Radio-frequency identification (RFID) has been well established as an effective technology for track and trace applications. In this paper, we go beyond the ID in RFID, and discuss the potential for RFID tags to be used as low-cost sensors by mapping a change in some physical parameter of interest to a controlled change in RFID tag antenna electrical properties. We will also show that it is possible to design the tag antenna to suffer a permanent change in case of violation of a critical threshold in the parameter of interest thereby creating a low-cost threshold sensing mechanism. This can be achieved by inducing controlled changes to the tag antenna geometry parameters or to the antenna boundary conditions, in effect creating a nonelectric memory to monitor state. After identifying the application space for which this class of sensing is well suited, we present details into the design and testing of three different kinds of sensors based on this sensing paradigm. We demonstrate how we use this concept to sense displacements, temperature thresholds, and fluid levels. We will show that RFID-tag-antenna-based sensing has the potential to revolutionize application domains in which there is a need for low-cost, long-lasting, ubiquitous sensors.
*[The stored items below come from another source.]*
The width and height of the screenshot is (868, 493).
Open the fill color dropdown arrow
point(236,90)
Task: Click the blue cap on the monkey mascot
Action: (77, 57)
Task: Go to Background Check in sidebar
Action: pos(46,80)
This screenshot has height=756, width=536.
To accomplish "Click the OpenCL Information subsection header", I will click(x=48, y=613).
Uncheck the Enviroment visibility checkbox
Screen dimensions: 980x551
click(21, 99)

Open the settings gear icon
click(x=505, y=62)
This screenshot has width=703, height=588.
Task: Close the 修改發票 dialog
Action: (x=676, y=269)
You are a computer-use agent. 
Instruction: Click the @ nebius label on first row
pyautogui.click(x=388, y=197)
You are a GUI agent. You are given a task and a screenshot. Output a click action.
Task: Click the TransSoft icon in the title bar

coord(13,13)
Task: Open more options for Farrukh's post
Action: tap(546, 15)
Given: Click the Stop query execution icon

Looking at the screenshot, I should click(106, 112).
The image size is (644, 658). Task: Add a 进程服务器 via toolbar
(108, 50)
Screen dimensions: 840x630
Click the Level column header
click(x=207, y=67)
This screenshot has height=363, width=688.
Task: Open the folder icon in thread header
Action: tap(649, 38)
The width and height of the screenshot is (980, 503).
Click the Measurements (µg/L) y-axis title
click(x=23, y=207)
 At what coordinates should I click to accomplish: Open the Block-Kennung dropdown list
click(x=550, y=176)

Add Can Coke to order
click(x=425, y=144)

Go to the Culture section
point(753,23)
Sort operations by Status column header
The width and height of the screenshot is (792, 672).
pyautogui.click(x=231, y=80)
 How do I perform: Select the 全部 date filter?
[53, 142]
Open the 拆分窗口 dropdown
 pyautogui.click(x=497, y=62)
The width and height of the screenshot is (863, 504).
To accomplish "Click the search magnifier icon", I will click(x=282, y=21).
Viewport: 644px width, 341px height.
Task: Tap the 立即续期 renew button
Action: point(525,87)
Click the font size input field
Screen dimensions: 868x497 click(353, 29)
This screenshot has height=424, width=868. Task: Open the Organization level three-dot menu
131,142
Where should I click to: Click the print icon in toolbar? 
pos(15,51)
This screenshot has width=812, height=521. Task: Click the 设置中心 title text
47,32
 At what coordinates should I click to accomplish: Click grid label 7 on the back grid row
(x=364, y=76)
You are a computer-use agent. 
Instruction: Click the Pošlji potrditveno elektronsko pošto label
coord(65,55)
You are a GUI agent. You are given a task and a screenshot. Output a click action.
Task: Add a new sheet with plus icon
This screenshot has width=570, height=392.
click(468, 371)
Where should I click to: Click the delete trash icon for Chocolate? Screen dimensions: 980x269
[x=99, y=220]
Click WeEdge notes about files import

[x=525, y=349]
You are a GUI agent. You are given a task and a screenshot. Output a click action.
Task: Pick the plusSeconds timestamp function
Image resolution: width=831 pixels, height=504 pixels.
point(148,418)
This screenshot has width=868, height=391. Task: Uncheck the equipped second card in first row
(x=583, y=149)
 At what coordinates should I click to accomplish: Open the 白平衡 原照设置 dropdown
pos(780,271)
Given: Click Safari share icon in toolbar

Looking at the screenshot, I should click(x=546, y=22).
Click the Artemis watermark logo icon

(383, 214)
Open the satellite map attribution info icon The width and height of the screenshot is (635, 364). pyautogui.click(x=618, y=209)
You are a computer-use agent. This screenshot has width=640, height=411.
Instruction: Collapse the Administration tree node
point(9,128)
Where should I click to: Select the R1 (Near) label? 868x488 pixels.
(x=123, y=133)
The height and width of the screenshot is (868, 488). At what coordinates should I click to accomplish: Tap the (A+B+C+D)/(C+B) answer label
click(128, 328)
Towards tag antenna based sensing - An RFID displacement sensor

Displacements can be used as indicators of structural health and are measured by commercially available sensors that need to be accurate and cost effective. In this paper, we examine a technique to utilize a UHF RFID tag antenna as a displacement sensor by mapping structural deformation to a change in RFID tag characteristics. We evaluate how changes in two different parameters, a) tag backscatter power and b) minimum reader transmit power required for RFID chip activation, can be mapped to structural deformation. The theoretical principles of sensor development are first discussed followed by a presentation of the results of experimentation. It is demonstrated that the sensor is sensitive to displacements for a dynamic range of 40 mm.

RFIDSim—A Physical and Logical Layer Simulation Engine for Passive RFID

Radio-frequency identification (RFID) poses a number of research challenges, such as interference mitigation, throughput optimization and security over the RF channel. A number of new approaches to address these issues have been proposed recently, but due to the highly integrated nature of passive RFID tags, it is difficult to evaluate them in real-world scenarios. In this paper, we present an RFID simulation engine, RFIDSim, which implements the ISO 18000-6C communication protocol and supports pathloss, fading, backscatter, capture, and tag mobility models. This paper also shows that our implementation of RFIDSim that relies on a discrete event simulator can be used to simulate large populations featuring thousands of RFID tags. RFIDSim also simulates the deep fades that lead to frequent power losses of the battery-less RFID tags by modeling the multipath effects statistically.